The inherent advantage in this family-based study design is that it reduces the likelihood of confounding by population stratification. The population-based nature of this study is another advantage. Lastly, given that the USC Consortium is one of six members of the Colon-CFR, we will be able in the future to extend these studies to other centers in this large Consortium to validate and expand on our findings. Our study had three main limitations. First, we only considered SNPs presumed to impact protein function based on prior knowledge, rather than a comprehensive tag SNP-based approach that would capture most of the genetic variation in each gene. Therefore, based on our findings, we cannot discard a potential role in CRC risk, or effect modifier role, of those NER genes for which we did not find associations. Furthermore, for the same reason, we are also unable to comment on which steps of the NER pathway might be most important for CRC risk. Second, we did not utilize summary measures of HCAs, PAHs and NOCs to determine which one might explain the association between consumption of cooked meat and CRC. Instead, we used data on frequency of intake of red meat or poultry cooked by panfrying, oven broiling and grilling, which serves as a surrogate measure for the formation of either HCAs or PAHs. The two variables that assessed level of doneness on the inside or outside of the meat may also serve as surrogates for the accumulation of carcinogens. Third, we were unable to investigate potential racial disparities in the role of meat intake, cooking practices and CRC risk, as most of the subjects in our study were white (75% probands). However, we did not find evidence that our main findings differed when restricting analyses to whites or non-whites (non-whites composition: 36% African-American, 34% Hispanics, 12% Asians, 17.5% other racial groups or unknown). Future larger studies using the entire Colon-CFR Consortium will allow us to better address any potential disparities.

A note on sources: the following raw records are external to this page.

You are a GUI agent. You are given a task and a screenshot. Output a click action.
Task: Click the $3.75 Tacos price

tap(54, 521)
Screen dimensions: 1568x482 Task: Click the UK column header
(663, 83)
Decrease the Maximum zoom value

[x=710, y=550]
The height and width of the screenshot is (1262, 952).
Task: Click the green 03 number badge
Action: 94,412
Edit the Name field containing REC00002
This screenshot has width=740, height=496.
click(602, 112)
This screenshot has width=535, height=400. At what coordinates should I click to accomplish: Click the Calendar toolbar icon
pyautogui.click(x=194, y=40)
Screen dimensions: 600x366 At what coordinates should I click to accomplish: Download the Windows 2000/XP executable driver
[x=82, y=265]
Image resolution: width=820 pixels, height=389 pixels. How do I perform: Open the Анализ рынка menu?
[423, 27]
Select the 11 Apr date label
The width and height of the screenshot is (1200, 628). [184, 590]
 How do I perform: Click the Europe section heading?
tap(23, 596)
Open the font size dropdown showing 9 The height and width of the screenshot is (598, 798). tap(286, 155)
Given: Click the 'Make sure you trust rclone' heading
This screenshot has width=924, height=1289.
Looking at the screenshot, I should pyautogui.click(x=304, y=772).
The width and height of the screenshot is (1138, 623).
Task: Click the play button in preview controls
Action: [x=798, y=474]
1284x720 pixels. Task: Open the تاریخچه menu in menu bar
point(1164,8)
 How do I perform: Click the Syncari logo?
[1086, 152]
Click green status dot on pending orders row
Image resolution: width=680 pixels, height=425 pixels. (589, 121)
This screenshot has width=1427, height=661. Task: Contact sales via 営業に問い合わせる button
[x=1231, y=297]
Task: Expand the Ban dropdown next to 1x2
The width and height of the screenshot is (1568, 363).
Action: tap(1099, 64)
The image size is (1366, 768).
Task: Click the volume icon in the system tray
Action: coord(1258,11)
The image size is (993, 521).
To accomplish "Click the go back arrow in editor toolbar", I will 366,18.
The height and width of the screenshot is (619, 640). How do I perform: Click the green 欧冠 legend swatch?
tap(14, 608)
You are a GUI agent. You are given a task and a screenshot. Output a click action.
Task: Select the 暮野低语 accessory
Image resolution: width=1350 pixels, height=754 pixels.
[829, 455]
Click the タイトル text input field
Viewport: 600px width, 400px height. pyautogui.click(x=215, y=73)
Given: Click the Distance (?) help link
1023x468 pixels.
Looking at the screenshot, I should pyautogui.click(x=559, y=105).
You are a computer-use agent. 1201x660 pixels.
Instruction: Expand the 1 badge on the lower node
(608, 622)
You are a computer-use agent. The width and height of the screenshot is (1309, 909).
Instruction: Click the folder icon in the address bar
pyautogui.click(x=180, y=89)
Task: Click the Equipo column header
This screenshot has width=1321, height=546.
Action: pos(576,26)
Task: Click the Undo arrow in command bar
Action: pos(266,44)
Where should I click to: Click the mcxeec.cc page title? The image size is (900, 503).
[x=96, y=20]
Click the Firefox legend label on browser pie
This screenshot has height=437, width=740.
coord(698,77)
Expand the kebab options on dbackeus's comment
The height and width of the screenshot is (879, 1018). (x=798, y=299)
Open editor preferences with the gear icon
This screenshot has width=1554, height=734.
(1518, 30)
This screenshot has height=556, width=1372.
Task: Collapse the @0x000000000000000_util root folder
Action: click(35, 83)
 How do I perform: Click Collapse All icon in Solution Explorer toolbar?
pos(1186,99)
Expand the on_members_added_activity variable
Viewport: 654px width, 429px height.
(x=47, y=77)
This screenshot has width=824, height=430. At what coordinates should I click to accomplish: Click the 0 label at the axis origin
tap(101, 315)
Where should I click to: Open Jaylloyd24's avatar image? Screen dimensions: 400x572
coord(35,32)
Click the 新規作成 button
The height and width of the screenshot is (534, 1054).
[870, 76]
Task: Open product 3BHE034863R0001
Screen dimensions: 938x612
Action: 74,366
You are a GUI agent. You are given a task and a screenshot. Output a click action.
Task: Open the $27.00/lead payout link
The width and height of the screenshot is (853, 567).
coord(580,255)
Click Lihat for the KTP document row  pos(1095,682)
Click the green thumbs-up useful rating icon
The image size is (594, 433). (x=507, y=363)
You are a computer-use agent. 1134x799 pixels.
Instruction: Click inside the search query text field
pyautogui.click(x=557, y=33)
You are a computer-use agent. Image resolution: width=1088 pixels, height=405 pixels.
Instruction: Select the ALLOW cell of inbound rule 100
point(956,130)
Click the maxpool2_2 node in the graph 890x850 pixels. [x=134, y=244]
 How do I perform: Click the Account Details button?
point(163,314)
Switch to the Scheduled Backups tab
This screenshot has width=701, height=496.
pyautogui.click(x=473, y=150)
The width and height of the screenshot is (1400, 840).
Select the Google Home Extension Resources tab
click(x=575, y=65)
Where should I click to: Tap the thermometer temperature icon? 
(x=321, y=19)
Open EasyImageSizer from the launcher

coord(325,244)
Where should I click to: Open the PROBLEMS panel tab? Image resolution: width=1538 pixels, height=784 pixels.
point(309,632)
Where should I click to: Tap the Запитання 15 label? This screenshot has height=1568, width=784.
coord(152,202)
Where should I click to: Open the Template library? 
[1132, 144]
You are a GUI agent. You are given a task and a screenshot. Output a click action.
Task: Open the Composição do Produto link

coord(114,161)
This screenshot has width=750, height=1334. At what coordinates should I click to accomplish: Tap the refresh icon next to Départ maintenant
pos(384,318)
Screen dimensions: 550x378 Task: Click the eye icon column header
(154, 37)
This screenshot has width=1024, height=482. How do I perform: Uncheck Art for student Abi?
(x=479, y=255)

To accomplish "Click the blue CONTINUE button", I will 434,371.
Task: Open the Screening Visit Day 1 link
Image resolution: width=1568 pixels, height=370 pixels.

In summary, our findings confirm a role for diets high in red meat as CRC risk factor and support the hypothesis that carcinogens that form in red meat heavily brown on the outside might play a role in this association, particularly for rectal cancer. Additional studies using a more comprehensive genetic approach in a larger study population as well as data from prospective studies are needed to confirm our results.